Extend the passage on Greece becoming a Roman province, continuing after its final sentence.

_PASSAGE FOR REVIEW_
----------

For when their dread of Carthage was at an end, and their rival in empire was removed, the nation, deserting the cause of virtue, went over, not gradually, but with precipitation, to that of vice; the old rules of conduct were renounced, and new introduced; and the people turned themselves from activity to slumber, from arms to pleasure, from business to idleness. —VELLEIUS PATERCULUS.

GREECE A ROMAN PROVINCE.

IN 146 B. C., the same year in which she destroyed Carthage, Rome also destroyed Corinth in Greece, and Greece became a Roman province under the name of Achaia.

"T is Greece, but living Greece no more!

BYRON.

The Greeks surpass all men till they face the Romans, when Roman character prevails over Greek genius. — EMERSON.

----------

_GIVEN RECORDS_

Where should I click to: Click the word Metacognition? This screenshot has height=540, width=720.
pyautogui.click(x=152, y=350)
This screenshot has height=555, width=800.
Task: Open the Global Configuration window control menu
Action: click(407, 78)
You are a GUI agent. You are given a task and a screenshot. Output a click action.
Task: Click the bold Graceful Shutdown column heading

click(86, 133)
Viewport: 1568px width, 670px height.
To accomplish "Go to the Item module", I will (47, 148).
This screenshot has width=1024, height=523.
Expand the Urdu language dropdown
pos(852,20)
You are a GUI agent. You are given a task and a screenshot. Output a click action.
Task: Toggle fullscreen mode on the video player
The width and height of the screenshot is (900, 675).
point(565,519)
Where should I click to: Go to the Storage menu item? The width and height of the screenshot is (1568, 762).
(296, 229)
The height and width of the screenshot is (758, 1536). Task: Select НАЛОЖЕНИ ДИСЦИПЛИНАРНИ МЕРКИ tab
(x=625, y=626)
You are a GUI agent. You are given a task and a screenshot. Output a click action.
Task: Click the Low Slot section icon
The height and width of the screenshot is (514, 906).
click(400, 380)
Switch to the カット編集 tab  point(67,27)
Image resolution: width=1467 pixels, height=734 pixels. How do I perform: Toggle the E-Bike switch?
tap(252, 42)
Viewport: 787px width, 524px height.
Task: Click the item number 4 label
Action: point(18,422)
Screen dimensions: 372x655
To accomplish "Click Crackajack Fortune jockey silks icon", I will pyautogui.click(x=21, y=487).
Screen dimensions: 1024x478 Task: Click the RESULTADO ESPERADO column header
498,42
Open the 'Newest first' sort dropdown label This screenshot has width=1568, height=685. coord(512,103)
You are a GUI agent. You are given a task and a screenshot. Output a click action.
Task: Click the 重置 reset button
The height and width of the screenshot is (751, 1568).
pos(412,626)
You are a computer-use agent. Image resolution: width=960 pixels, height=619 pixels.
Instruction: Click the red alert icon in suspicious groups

----------

_RESPONSE TO THE EXERCISE_
As far as intellect is concerned, the Greeks were in a state of complete decay; at Athens schools indeed still existed, but poetry was extinct, and even the art of oratory, the last flower of the Hellenic mind, had disappeared from Greece and established itself among the Asiatic nations, which had become Hellenized without possessing the great qualities of the Greek nation. Most towns were only shadows

of what they had been, and there were few which had not been destroyed several times. Corinth was one of the fortunate exceptions, and hence had become the most flourishing of all Greek cities. NIEBUHR.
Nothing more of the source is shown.